TO DO: Indicate only the number of lines in the listing below in which the word "will" appears.

*** Opening of PROVIDED MATERIAL ***

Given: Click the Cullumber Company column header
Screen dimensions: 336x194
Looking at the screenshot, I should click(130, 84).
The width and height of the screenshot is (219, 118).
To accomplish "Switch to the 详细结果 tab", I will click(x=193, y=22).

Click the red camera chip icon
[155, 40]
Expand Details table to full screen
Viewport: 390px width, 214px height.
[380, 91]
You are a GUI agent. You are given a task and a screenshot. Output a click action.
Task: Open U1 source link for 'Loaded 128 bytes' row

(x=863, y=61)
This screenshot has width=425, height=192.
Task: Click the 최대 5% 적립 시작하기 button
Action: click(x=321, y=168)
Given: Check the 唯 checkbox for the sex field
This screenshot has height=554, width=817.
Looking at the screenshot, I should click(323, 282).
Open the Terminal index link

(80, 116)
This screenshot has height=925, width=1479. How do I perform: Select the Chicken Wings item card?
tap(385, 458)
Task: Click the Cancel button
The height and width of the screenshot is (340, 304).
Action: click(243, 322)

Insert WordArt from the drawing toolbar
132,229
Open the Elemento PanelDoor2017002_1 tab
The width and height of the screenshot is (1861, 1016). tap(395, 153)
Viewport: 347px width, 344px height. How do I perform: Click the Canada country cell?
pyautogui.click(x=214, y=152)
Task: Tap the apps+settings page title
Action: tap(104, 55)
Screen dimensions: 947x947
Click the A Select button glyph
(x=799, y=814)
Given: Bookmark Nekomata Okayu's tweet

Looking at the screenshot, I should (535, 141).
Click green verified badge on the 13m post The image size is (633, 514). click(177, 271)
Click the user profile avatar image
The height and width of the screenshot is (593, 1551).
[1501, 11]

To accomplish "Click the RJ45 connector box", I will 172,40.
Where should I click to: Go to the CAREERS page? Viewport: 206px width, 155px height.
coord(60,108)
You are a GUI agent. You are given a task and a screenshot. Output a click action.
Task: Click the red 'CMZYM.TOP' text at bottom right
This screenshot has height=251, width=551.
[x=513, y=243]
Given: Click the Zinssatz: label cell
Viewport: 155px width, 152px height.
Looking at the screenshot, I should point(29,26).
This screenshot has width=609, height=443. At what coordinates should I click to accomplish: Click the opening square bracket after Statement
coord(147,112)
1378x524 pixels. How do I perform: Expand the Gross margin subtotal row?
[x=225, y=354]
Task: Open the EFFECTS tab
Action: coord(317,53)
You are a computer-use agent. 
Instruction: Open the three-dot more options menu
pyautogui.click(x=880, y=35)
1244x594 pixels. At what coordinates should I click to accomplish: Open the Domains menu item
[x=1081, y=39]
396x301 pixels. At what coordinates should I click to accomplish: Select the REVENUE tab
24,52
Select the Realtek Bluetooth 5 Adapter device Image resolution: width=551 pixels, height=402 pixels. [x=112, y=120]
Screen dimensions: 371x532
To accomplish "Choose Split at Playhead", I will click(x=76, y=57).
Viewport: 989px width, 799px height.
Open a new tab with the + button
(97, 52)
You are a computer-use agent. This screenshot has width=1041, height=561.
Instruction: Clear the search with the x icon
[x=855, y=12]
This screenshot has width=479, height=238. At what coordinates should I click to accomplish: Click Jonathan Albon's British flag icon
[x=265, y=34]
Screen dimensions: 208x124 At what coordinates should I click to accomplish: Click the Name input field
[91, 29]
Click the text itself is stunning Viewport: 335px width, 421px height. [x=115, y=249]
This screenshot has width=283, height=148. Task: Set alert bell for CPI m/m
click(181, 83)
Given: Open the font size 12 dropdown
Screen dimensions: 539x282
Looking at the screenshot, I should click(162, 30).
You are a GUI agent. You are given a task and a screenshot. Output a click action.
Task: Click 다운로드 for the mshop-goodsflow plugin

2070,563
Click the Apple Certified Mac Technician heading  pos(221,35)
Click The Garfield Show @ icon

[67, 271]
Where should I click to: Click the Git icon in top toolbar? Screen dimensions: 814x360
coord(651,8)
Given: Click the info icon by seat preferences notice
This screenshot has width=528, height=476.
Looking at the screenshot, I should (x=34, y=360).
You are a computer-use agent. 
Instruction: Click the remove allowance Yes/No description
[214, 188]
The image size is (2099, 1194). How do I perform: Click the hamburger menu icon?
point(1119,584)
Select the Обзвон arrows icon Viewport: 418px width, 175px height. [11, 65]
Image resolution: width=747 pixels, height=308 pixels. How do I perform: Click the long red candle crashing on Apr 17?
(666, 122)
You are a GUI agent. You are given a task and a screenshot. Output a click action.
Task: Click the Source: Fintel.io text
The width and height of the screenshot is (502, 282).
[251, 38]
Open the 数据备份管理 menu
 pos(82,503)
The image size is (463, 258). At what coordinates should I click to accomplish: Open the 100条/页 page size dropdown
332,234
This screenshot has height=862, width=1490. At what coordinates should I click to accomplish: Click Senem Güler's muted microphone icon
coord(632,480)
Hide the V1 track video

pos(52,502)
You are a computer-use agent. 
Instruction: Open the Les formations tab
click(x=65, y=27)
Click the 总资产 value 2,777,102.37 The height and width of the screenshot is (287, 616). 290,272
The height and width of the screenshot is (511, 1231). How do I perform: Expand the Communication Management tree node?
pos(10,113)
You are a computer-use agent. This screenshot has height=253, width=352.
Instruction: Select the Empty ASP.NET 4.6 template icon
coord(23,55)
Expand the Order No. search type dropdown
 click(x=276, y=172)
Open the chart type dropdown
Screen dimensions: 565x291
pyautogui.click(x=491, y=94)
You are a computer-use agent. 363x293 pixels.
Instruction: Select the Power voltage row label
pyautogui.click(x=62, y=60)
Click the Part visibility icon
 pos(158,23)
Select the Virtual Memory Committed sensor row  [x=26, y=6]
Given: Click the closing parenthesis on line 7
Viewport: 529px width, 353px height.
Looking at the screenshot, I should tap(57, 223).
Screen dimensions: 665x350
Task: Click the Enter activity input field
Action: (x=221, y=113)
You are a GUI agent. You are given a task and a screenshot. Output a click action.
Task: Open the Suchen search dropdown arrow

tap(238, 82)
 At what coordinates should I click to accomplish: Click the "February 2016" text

*** Close of PROVIDED MATERIAL ***

WRITTEN RESPONSE: 3